(Stillwater) — A former Cushing man has been sentenced to three years in prison for possessing a gun and marijuana in Stillwater while he was on probation for stabbing a Drumright man at a Cushing apartment complex parking lot.
Alec Wayne Harper, 22, of Stillwater, also was given two concurrent three-year prison terms by Special District Judge Phillip Corley for violating the rules of probation in the 2005 stabbing and also a 2005 burglary.
Harper was scheduled to have a preliminary hearing on his gun and marijuana possession charges on May 29, when he waived that right and accepted a plea bargain, court records show.
Harper pleaded guilty to possessing a .22-caliber revolver and marijuana on April 18 in Stillwater, both after a felony conviction, court records show.
In the 2005 stabbing, Harper was originally charged with assault and battery with force likely to produce death, but he pleaded no contest to a reduced charge of aggravated assault and battery.
His victim, Justin Leon Ramsey, then 21, was stabbed twice in his mid-section during a fight shortly before 10 p.m. July 13, 2005, in the parking lot of the Fountaine Bleau apartments at 1428 S. Little in Cushing, an affidavit said.

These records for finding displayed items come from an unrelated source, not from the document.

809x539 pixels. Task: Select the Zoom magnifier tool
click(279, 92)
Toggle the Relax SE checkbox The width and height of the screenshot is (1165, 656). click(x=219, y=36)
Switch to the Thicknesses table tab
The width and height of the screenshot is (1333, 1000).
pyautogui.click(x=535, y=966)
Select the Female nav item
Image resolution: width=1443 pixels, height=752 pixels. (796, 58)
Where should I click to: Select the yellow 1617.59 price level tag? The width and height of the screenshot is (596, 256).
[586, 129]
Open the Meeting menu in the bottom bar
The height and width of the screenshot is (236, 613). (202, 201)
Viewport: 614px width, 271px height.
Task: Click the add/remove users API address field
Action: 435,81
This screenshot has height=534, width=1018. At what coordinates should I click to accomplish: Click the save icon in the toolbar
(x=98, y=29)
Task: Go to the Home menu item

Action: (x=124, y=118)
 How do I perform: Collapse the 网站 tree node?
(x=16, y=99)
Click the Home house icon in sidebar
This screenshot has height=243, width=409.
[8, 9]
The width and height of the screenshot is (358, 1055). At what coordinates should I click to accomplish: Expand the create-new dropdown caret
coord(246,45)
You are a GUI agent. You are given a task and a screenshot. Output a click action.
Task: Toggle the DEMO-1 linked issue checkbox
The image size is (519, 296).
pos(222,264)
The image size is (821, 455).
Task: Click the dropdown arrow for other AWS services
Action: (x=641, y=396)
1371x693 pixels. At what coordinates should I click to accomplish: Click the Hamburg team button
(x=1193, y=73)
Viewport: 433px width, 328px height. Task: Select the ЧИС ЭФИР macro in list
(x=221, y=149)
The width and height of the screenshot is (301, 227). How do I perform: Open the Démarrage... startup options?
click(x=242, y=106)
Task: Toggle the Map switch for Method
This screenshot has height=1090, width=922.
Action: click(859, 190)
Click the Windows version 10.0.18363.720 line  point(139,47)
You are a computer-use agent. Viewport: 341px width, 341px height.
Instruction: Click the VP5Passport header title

He required immediate surgery at Cushing Regional Hospital where he was taken by private vehicle shortly after the assault, Cushing Police Chief Terry Brannon said.
Harper, then 18 and living in the apartment complex, was arrested in the Fountaine Bleau parking lot, Brannon said.
About two months before that, Harper was charged with breaking into a home north of Cushing on May 17, 2005, to which he also pleaded no contest in 2007.
Harper was originally given a three-year deferred sentence on both felonies — except for one year in the Payne County Jail, with credit for the year he was in custody on $200,000 bail.
Harper was ordered to pay $6,722 restititution for the stabbing victim’s injuries, complete all requirements in a Youthful Offender Accountability Plan, obtain his GED, complete a substance program, and pay $1,649 restitution for the burglary victim’s loss, court records show.
However, seven months later following his arrest on a marijuana possession charge, District Judge Donald Worthington ruled that Harper had violated probation and changed his sentence in November 2007 to two concurrent three-year suspended sentences, except 30 days in jail.
Oklahoma Department of Corrections Probation and Parole Officer Angela Jordan had recommended to the court a month before Harper’s latest charges that he be sent to prison for multiple probation violations.